Would you return exactly the lines below from the line with "Where should I" through the line with "Tap the Bluetooth status icon", both included, and nothing else, leaving out the pictures?

● **STUDY MATERIAL**:
=======

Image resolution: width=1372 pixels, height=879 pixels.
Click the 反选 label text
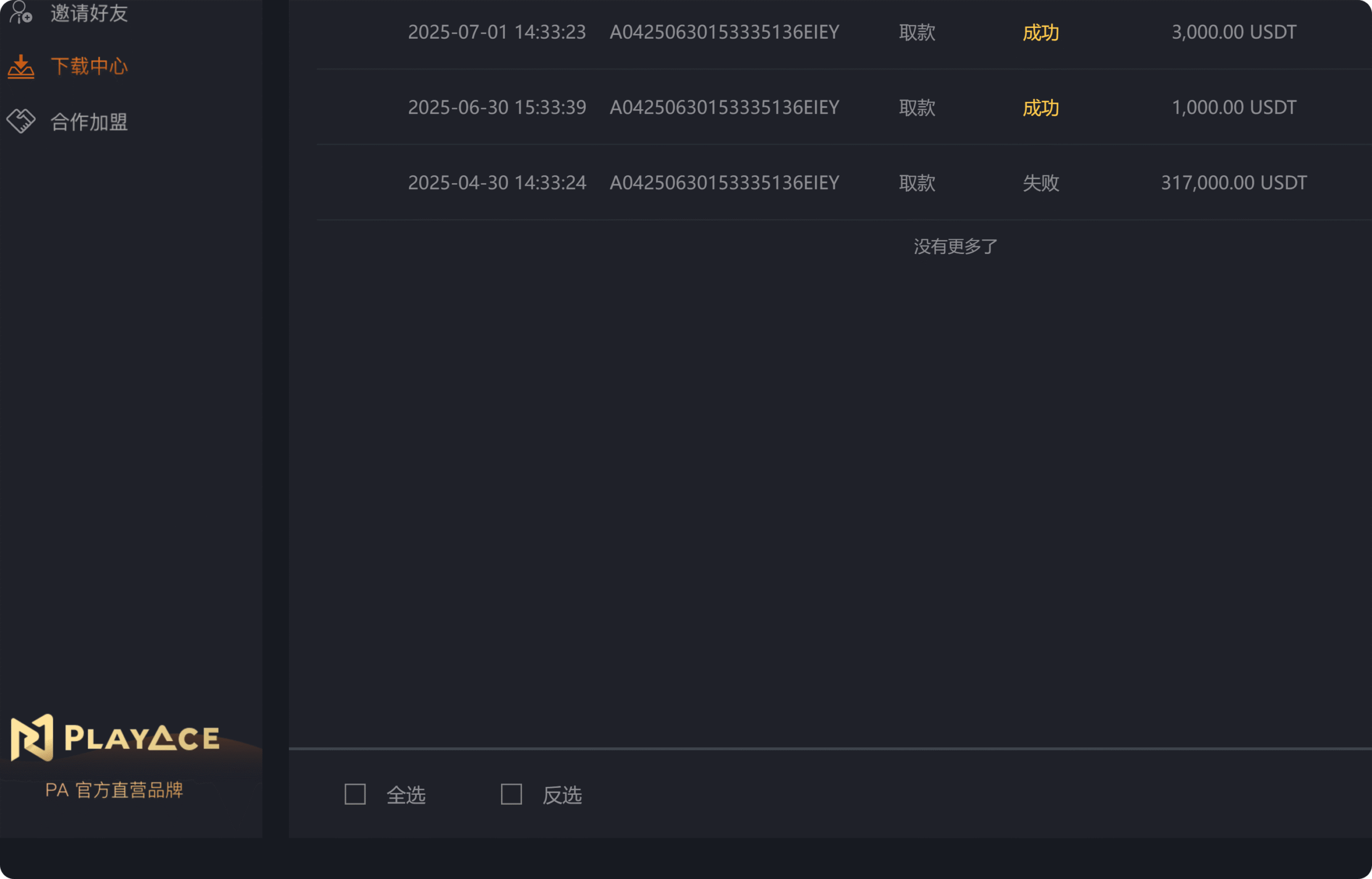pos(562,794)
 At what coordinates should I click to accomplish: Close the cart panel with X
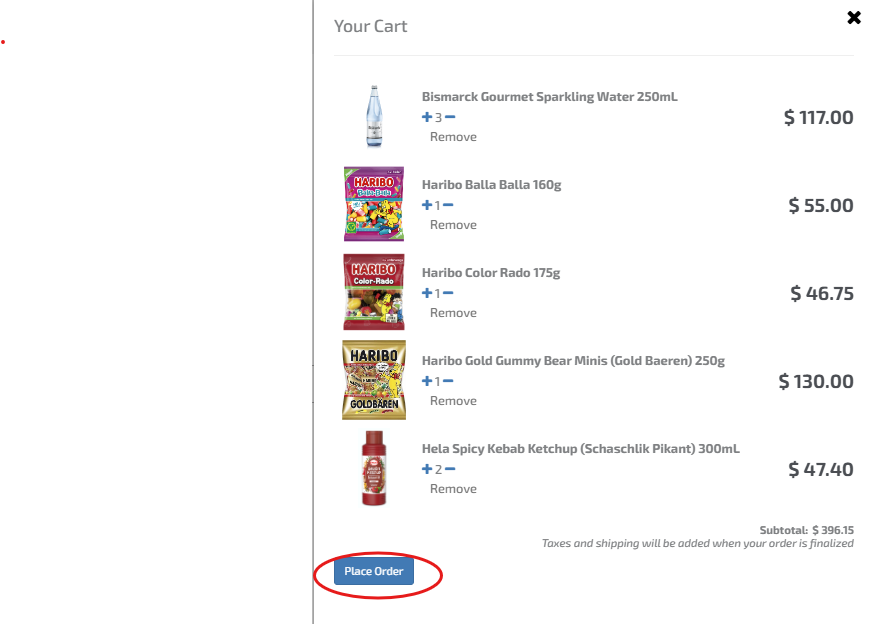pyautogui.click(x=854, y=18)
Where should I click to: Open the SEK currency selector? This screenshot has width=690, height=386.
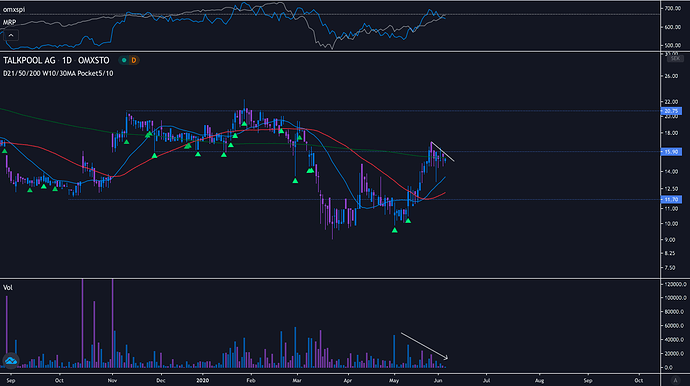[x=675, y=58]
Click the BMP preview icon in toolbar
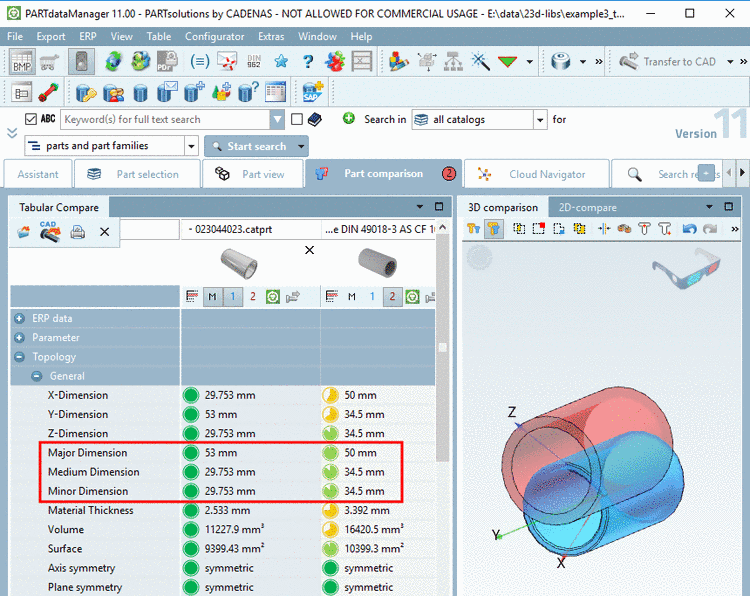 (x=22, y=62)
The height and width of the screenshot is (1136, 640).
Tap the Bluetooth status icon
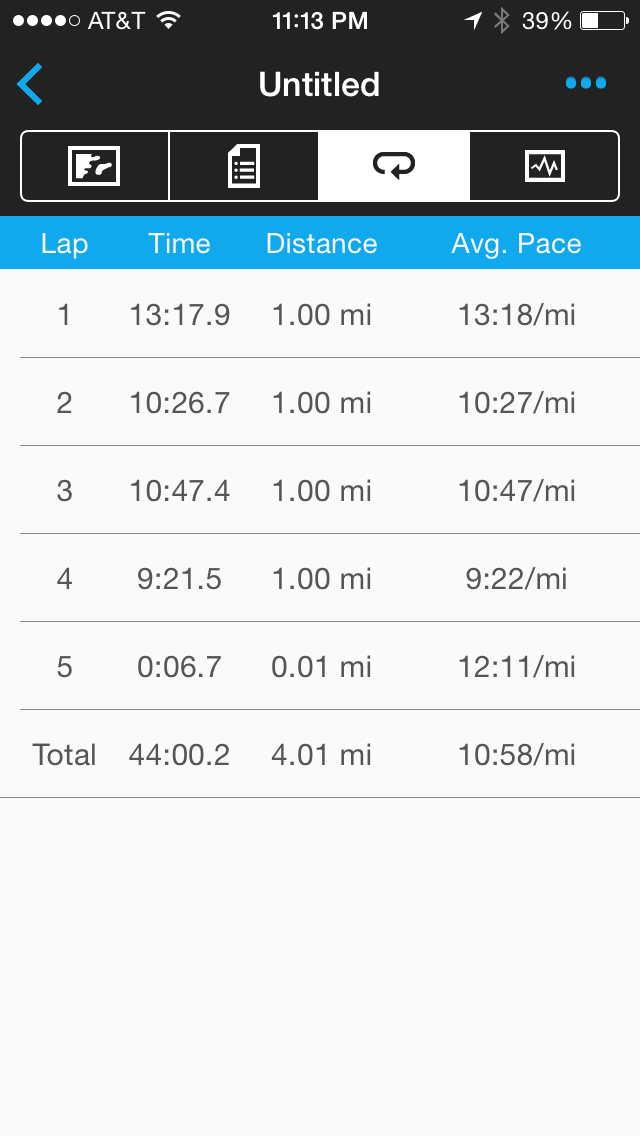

=======

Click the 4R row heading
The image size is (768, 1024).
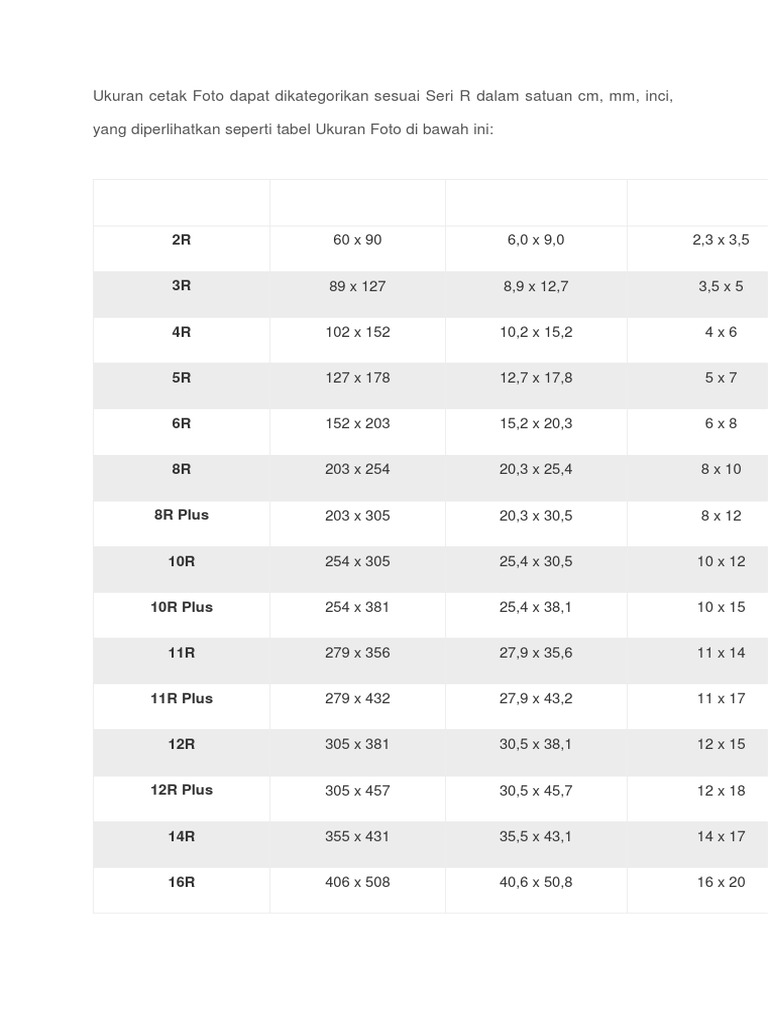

=======

● **YOUR SOLUTION**:
Where should I click to: Open the SEK currency selector? This screenshot has width=690, height=386.
[x=675, y=58]
Click the BMP preview icon in toolbar
 (x=22, y=62)
The height and width of the screenshot is (1136, 640).
Tap the Bluetooth status icon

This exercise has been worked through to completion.